Work required
Write the next passage of the bioremediation patent excerpt below, starting after its final sentence.

Document excerpt

Further, various microbial products were introduced with the concept of degrading the contaminants rather than simply transferring the problem from one site to another. To this end, enzymes were often added to existing products. However, since enzymes only perform within narrowly defined ranges of contaminants, the enzymes often ceased working once the contaminants were only partially degraded; leaving behind residue and secondary contaminants that could be as problematic as the original contaminant.
For example, European Patent No. 1352694, which is incorporated by reference herein in its entirety, discloses a method for the bioremediation of soils using a compost material derived from plant material, biological sludges, urban waste, animal manure, and combinations of bacteria, and/or molds in a liquid broth. This solution has some potential disadvantages such as difficult raw material handling and a final remediation agent that is limited to the treatment of soils. In addition the composting step may require a significant amount of time to produce the target remediation product, and the wide variation in the composting raw materials will likely result in broad variability in the bioremediation agent's final bioactivity and the composition of its final microbial flora.

Pixel coordinate grounding data:
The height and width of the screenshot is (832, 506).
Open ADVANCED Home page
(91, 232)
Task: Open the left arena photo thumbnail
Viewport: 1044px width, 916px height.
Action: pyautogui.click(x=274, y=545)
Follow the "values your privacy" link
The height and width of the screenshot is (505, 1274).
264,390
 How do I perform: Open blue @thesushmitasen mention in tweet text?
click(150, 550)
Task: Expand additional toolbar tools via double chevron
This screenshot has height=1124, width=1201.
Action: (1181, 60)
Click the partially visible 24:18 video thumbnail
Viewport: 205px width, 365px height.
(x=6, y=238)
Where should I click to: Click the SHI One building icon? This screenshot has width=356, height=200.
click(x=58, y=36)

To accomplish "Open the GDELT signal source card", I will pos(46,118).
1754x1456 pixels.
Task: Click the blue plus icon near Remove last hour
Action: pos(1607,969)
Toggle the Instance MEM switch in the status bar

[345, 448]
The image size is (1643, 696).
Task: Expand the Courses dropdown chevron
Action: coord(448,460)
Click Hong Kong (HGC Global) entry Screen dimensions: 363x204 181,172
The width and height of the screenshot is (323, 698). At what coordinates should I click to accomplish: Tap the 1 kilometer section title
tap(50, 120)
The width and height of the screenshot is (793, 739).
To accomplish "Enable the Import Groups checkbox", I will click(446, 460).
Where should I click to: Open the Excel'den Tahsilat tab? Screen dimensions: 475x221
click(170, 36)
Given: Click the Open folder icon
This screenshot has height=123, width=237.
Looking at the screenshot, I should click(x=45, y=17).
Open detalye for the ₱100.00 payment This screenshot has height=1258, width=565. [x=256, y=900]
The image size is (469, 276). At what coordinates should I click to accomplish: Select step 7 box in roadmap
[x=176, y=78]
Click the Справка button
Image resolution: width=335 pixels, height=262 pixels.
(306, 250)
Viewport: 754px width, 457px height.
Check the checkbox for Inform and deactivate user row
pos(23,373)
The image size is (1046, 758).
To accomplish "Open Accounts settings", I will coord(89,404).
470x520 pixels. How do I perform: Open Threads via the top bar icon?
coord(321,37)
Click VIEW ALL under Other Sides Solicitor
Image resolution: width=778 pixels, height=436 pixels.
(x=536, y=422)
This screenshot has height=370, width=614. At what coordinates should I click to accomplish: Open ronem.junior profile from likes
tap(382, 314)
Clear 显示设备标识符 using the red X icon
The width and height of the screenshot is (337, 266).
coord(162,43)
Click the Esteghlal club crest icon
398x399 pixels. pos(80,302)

Written response
U.S. Pat. No. 5,265,674 (“the '674 patent”) describes a method for the remediation of aquifers comprising injecting a liquid oil into the contaminated site, wherein the oil may further comprise microorganisms and nutrients. This method may be problematic if the oil itself does not degrade and subsequently accumulates in the aquifer. Further the method is somewhat limited in that it appears to be limited to the treatment of contaminated water sources. Finally, this method is applied as a liquid, which has spill hazards and complex, costly application methods. PCT Application WO 99/46210 and U.S. Patent Application Publication No. 2013/0023037 also describe composting methods, and both potentially suffer from the same disadvantages as the '674 patent.
Some methods for remediating soils that utilize in situ techniques such as aeration, venting and air sparging are generally limited to contaminants having a relatively high vapor pressure. Compounds such as polycyclic aromatic hydrocarbons, which have a low-vapor pressure, cannot be successfully removed by volatilization. Moreover, conventional bioremediation techniques utilizing indigenous microorganisms alone or in combination with genetically altered exogenous microorganisms is not always effective for degrading certain types of recalcitrant contaminants which are strongly resistant to biodegradation. Genetically engineering microbes is also time consuming and expensive and may result in a strain that is capable of achieving a desired metabolic function, but is weakened in other key metabolic areas, resulting in a strain that is ineffective or cost-prohibitive in large-scale production and use.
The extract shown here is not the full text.